Item 5.07 Submission of Matters to a Vote of Security Holders.

(a) The Company held its 2017 annual meeting of stockholders on May 31, 2017. At the 2017 annual meeting, the Company’s stockholders voted on five proposals. The proposals are described in the Company’s definitive proxy statement on Schedule 14A for the 2017 annual meeting filed with the Securities and Exchange Commission on April 21, 2017.

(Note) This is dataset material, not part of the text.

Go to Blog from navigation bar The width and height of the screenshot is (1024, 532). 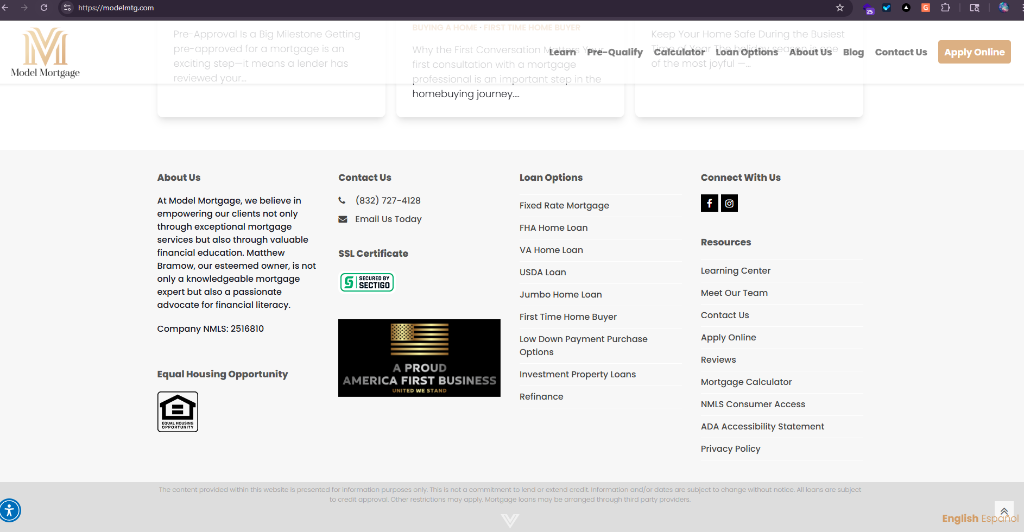pyautogui.click(x=853, y=52)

(b) The final voting results with respect to each proposal voted upon at the 2017 annual meeting are set forth below.

Proposal 1

The Company’s stockholders elected each of the nine nominees named in the proxy statement for the 2017 annual meeting to the Board of Directors for a one-year term expiring at the Company’s 2018 annual meeting of stockholders or until the election or qualification of a successor, as set forth below:

 

Name of Director Nominee

  

        For         

    

    Against    

    

    Abstain    

    

Broker Non-

Votes

 

Sanju K. Bansal

     32,159,730        330,357        830,776        3,222,462  

David L. Felsenthal

     32,208,270        281,854        830,739        3,222,462  

Peter J. Grua

     32,347,390        142,471        831,002        3,222,462  

Nancy Killefer

     32,061,835        428,551        830,477        3,222,462  

Kelt Kindick

     27,557,516        4,932,345        831,002        3,222,462  

Robert W. Musslewhite

     31,918,412        571,762        830,689        3,222,462  

Mark R. Neaman

     32,294,507        195,381        830,975        3,222,462  

Leon D. Shapiro

     32,294,166        195,682        831,015        3,222,462  

LeAnne M. Zumwalt

     32,357,393        132,705        830,765        3,222,462  


Proposal 2

The Company’s stockholders ratified the appointment of Ernst & Young LLP as the Company’s independent registered public accounting firm for the Company’s fiscal year ending December 31, 2017, as set forth below:

 

For

 

Against

 

Abstentions

36,248,299

  220,279   74,747

There were no broker non-votes with respect to this proposal.

Proposal 3

The Company’s stockholders approved an amendment to the Company’s 2009 incentive plan to increase the total number of shares of common stock issuable under the plan, as set forth below:

 

For

 

Against

 

Abstentions

 

Broker Non-Votes

23,259,961

  9,324,828   736,074   3,222,462

Proposal 4

The Company’s stockholders approved, by an advisory vote, the Company’s named executive officer compensation as described in the proxy statement for the 2017 annual meeting, as set forth below:

 

For

 

Against

 

Abstentions

 

Broker Non-Votes

32,773,392

  463,993   83,478   3,222,462

Proposal 5

The Company’s stockholders designated, by an advisory vote, every “1 year” as the frequency with which the Company should hold an advisory vote by stockholders to approve the Company’s named executive officer compensation, as set forth below:

 

                Broker

1 Year

 

2 Years

 

3 Years

 

Abstentions

 

Non-Votes

30,199,477

  293,065   2,729,624   98,697   3,222,462

(d) In light of the stockholder vote at the 2017 annual meeting on proposal 5 as reported above, and consistent with its recommendation to stockholders, the Company’s Board of Directors has determined that the Company will include an advisory vote in its proxy materials to approve the Company’s compensation of its named executive officers as disclosed in such proxy materials every 1 year until the next required vote on the frequency of stockholder votes on the compensation of the Company’s named executive officers.

 

Item 9.01 Financial Statements and Exhibits.

(d) Exhibits

The following document is filed as an exhibit to this report:

 

Exhibit

No.

  

Exhibit

10.1    The Advisory Board Company Amended and Restated 2009 Stock Incentive Plan.


SIGNATURE

Pursuant to the requirements of the Securities Exchange Act of 1934, the registrant has duly caused this report to be signed on its behalf by the undersigned hereunto duly authorized.

 

    The Advisory Board Company
Date: June 1, 2017    

/s/ Michael T. Kirshbaum

    Michael T. Kirshbaum
   

Chief Financial Officer

(Duly Authorized Officer)


EXHIBIT INDEX

 

Exhibit
No.

  

Description of Exhibit

10.1    The Advisory Board Company Amended and Restated 2009 Stock Incentive Plan.